Now this specially prepared body
was conceived by the Holy Ghost, but until it had received its
own spirit it could never be more than a perfectly formed body.
For all its perfection it must be stillborn. From whence was
the spirit for it to be derived?
Before the Incarnation, the Lord
Jesus Christ was pure spirit, able to assume material form in
the theophanies of the Old Testament (see "The Trinity in
the Old Testament", Part V in this volume), but nevertheless
essentially of one substance with the Father. It will be noticed
that in all those passages which refer to a relationship of Father
and Son, between God and the Lord Jesus, the reference in the
Old Testament is to the future, "I will be to him a Father
and he shall be to me a Son" (1 Chronicles 17:10-14, literal
translation). It is not until we enter the New Testament that
the future tense gives way to the present tense.

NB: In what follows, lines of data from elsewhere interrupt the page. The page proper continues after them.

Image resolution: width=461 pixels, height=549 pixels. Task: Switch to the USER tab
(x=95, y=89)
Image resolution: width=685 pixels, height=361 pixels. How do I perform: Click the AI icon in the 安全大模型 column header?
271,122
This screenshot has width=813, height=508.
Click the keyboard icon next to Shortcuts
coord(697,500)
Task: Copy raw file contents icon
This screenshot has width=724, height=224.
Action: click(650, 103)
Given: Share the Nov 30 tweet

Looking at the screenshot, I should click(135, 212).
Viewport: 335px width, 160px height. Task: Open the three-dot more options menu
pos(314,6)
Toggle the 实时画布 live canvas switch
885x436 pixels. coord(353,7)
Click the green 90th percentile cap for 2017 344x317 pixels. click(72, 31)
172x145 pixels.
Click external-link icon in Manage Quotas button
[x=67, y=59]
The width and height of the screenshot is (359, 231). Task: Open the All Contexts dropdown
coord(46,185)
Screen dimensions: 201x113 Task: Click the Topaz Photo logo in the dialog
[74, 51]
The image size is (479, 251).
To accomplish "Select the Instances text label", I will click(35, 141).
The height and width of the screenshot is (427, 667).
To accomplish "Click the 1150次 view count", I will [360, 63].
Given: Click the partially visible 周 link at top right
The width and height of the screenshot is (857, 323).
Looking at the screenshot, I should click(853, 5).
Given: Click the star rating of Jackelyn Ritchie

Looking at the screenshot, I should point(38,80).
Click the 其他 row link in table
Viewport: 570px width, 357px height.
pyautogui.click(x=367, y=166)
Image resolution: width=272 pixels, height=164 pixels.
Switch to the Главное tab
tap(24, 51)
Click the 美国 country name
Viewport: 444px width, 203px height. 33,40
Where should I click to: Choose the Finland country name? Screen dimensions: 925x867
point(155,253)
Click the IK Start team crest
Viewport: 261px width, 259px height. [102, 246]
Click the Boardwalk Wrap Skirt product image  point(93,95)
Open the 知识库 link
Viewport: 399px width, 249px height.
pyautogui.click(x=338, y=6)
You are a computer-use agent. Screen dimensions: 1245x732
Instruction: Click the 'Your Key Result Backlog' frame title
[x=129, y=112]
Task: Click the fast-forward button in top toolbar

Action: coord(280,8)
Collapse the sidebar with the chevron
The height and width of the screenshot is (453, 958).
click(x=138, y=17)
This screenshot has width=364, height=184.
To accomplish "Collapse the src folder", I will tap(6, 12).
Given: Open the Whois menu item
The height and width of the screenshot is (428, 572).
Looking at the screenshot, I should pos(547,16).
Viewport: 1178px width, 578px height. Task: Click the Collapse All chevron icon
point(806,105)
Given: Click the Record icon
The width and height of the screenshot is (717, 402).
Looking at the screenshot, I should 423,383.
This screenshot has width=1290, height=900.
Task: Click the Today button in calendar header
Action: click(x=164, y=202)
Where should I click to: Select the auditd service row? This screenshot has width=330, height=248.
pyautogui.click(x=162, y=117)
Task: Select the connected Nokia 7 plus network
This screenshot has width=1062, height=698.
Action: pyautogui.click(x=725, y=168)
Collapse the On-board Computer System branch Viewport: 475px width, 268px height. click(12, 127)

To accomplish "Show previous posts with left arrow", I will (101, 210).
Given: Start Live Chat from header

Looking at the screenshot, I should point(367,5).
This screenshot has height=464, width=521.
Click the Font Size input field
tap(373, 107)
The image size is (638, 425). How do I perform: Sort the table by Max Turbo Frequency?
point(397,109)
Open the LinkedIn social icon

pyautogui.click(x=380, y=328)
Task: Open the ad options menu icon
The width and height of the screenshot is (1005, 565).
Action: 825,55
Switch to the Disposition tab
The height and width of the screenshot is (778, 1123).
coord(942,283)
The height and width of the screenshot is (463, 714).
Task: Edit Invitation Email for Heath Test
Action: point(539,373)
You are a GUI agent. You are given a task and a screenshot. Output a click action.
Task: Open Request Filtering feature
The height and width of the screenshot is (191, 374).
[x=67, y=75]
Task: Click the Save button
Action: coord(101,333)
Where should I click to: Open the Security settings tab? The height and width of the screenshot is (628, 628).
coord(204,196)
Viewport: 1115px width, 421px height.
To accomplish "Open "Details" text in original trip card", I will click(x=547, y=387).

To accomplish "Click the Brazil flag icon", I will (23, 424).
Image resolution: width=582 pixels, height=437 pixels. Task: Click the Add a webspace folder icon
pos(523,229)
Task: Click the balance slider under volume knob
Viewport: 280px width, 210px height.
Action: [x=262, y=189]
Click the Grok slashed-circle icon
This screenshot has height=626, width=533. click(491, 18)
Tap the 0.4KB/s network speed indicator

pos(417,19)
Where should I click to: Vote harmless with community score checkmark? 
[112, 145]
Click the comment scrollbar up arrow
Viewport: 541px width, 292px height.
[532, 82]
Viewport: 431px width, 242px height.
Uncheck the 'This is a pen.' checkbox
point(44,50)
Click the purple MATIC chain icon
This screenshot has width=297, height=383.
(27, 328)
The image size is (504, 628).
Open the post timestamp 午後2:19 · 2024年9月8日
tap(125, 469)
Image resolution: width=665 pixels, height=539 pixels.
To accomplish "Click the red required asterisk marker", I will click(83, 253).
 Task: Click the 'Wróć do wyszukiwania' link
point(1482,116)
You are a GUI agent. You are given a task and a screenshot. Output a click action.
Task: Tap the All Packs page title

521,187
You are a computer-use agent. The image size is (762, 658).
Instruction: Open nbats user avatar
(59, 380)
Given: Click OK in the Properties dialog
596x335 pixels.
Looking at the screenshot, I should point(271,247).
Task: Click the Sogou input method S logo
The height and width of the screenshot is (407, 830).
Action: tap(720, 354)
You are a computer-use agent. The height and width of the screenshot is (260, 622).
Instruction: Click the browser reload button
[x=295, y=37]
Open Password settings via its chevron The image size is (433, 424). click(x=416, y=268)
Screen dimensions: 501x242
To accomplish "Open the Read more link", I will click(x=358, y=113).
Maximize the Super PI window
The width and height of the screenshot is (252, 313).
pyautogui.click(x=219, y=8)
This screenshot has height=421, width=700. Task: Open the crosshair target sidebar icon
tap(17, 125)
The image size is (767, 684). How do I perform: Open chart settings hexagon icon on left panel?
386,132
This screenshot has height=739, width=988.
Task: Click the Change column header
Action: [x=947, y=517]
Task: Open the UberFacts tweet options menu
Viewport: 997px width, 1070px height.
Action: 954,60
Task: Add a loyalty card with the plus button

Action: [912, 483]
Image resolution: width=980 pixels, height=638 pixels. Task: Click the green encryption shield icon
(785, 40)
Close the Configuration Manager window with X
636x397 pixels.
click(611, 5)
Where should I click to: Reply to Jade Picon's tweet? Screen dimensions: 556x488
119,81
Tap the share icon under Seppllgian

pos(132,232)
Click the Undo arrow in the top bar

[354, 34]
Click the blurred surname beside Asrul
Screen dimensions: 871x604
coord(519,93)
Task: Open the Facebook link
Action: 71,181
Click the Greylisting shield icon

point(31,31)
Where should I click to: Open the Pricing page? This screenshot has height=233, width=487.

The exact moment at which this
transition takes place is given specifically in Hebrews 1:5:
For unto which of the angels
said He at any time, Thou art My Son, this day have I begotten
Thee?
Note that it
is said "this day." In verse 6 this is reiterated
and the time made even more specific with the words, "when
he bringeth the first-begotten into the world." We can,
therefore, put these passages together, with one or two others
to be mentioned, and we have this picture: When Mary's full time
was come (Galatians 4:4) God sent forth the Lord Jesus Christ
to be the spirit which would render that perfect little body
a living soul. Thus "the Child was born" and, at the
same instant "the Son was given," and this is exactly
what is stated in Isaiah 9:6. At that moment, that very day when
He brought the first-begotten into the world, the relationship
which had been predicted as future in the Old Testament became
present in the New, and "I will be to him a Father"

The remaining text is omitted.